(Source data)
○ ○ ○ ○

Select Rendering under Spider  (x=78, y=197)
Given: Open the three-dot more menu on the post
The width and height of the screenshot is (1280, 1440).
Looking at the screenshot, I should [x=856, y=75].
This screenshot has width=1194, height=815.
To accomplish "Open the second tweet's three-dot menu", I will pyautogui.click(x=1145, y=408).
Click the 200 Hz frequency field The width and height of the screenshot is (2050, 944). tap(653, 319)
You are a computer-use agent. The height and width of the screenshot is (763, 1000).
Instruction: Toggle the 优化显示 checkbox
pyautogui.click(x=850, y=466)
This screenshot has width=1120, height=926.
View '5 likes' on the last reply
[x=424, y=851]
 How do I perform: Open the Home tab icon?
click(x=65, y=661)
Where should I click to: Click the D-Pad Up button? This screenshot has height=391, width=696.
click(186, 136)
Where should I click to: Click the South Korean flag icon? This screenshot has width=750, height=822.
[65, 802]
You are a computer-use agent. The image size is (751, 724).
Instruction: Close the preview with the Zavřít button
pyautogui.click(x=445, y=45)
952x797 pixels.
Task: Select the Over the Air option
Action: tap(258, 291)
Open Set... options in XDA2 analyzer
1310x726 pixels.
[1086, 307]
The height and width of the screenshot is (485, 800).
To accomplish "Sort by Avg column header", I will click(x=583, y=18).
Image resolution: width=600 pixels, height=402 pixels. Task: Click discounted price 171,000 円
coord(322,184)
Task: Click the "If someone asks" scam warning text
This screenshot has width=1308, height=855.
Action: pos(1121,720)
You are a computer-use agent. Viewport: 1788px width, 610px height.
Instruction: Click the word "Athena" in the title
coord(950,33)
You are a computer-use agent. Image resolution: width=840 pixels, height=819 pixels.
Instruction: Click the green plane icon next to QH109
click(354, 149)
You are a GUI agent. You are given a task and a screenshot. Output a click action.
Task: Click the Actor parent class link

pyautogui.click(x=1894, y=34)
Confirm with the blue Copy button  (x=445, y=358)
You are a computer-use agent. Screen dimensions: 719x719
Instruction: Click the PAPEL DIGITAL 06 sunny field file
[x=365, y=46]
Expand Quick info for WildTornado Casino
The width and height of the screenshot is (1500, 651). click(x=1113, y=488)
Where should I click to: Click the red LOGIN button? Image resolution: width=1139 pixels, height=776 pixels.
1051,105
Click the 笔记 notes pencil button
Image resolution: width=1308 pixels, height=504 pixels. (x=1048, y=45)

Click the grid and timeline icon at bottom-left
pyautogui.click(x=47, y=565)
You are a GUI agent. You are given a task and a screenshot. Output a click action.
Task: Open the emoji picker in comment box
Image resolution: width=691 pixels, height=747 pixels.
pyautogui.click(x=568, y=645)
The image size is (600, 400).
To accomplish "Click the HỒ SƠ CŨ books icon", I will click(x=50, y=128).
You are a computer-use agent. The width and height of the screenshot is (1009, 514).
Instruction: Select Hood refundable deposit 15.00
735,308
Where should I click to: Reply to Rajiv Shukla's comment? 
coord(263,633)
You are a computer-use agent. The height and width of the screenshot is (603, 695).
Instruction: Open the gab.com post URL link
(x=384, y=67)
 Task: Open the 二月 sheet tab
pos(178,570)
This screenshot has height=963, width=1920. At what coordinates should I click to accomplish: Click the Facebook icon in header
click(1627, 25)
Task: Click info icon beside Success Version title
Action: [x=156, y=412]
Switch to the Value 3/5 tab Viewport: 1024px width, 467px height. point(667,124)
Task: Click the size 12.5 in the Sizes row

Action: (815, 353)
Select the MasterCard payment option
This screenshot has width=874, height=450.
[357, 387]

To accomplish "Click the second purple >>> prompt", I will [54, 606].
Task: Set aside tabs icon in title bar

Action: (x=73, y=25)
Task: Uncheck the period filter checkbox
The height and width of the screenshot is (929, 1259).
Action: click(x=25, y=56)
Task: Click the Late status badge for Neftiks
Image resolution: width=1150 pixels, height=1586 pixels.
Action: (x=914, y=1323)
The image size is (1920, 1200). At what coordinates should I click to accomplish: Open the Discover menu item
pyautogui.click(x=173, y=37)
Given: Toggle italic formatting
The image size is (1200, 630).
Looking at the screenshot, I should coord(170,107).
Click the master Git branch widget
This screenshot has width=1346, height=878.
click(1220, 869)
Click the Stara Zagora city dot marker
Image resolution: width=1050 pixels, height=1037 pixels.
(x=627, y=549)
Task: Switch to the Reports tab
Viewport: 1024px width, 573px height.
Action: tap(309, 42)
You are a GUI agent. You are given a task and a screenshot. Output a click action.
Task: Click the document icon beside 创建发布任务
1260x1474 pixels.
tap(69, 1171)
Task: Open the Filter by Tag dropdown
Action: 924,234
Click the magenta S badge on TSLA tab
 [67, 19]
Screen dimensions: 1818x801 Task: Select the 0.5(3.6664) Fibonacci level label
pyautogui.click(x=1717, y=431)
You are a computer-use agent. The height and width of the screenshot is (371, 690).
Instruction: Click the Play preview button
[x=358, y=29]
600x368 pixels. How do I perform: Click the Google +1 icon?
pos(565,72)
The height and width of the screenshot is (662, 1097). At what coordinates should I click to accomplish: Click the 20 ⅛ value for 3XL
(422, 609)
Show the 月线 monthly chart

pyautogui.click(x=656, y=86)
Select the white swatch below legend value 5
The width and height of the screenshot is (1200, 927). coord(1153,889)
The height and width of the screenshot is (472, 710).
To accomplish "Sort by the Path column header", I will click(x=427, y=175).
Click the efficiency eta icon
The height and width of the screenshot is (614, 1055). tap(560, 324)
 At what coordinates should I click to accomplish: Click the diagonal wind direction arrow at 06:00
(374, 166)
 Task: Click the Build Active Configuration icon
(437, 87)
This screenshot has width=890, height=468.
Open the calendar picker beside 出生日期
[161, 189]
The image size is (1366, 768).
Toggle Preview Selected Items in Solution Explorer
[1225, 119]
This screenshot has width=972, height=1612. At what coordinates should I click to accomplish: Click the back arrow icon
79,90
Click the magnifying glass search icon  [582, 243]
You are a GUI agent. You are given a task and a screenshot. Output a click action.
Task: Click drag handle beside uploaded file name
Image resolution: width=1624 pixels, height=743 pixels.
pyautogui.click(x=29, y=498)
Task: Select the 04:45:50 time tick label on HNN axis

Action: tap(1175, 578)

○ ○ ○ ○

What to do:
If a line in the entries includes the word "three", copy that line out.

Response for this exercise:
Given: Open the three-dot more menu on the post
To accomplish "Open the second tweet's three-dot menu", I will pyautogui.click(x=1145, y=408).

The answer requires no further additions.